Microcosm conditions may favor bacteria in general. Cutting of leaves into small pieces may support the leaching of leaf substances and, thus, may ease degradation. Additionally, autoclaving leaves changes their chemical and physical properties [21], such as the leaching of condensed tannins and polyphenolic constituents as well as the protein precipitation capacity. Tannins and phenolics may reduce fungal cellulase activity. It seems unlikely, however, that the bacteria in the microcosms influenced the leaching of such compounds. Bacteria in microcosms surely benefit from the products of the extracellular enzyme activities of fungi. If the surrounding buffer is not exchanged, leaf leacheates and fungal decomposition products can accumulate in the microcosm. Accumulation of enzymes, decomposition products, and leaf leacheates may also occur in a natural hyphosphere-like microenvironment. The presence of Chryseobacterium sp. in the hyphosphere throughout the 60-day incubation indicates that the space near fungal hyphae may be a profitable location for freshwater bacteria. But the substances accumulating in the hyphosphere may not always be beneficial, as the bacteria may encounter antibiotics produced by the fungus. During the 60 days of incubation in the microcosm, neither the fungus nor the bacterium showed, by fluorescence microscopy, an obvious decline in biomass and/or sporulation activity. In contrast, other microbial interactions studies (e.g. [16, 22]) showed a decrease of fungal biomass measured by ergosterol analyses.

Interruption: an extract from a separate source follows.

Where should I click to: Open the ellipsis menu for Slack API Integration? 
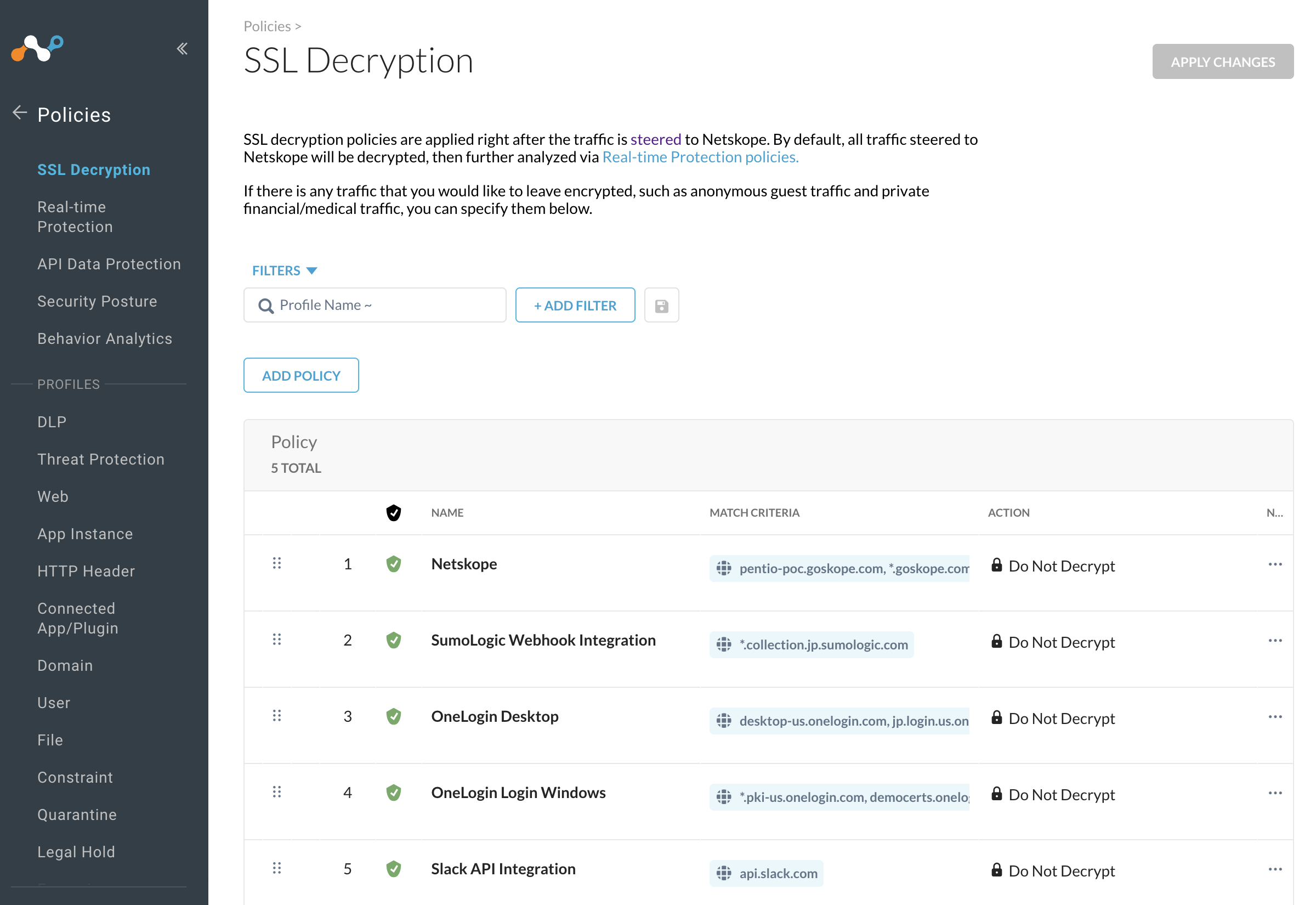[1275, 869]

The effects of antagonistic interactions between fungi and hyphosphere-associated bacteria may appear in different ways [12]. In the case of C. herbarum and R. pickettii GR4, antagonism was visible as diminished fungus growth, as compared to growth with other bacterial species. The effects of antagonistic interactions between C. herbarum and Chryseobacterium sp. were not visible in co-cultures in Petri dishes but were apparent as lowered fungal enzymatic activity measured in microcosm experiments. Our results showed rather mild effects of antagonistic microbial relations. Nonetheless, even in aquatic habitats hyphosphere-associated bacteria seem to have the potential to affect the fungal performance significantly.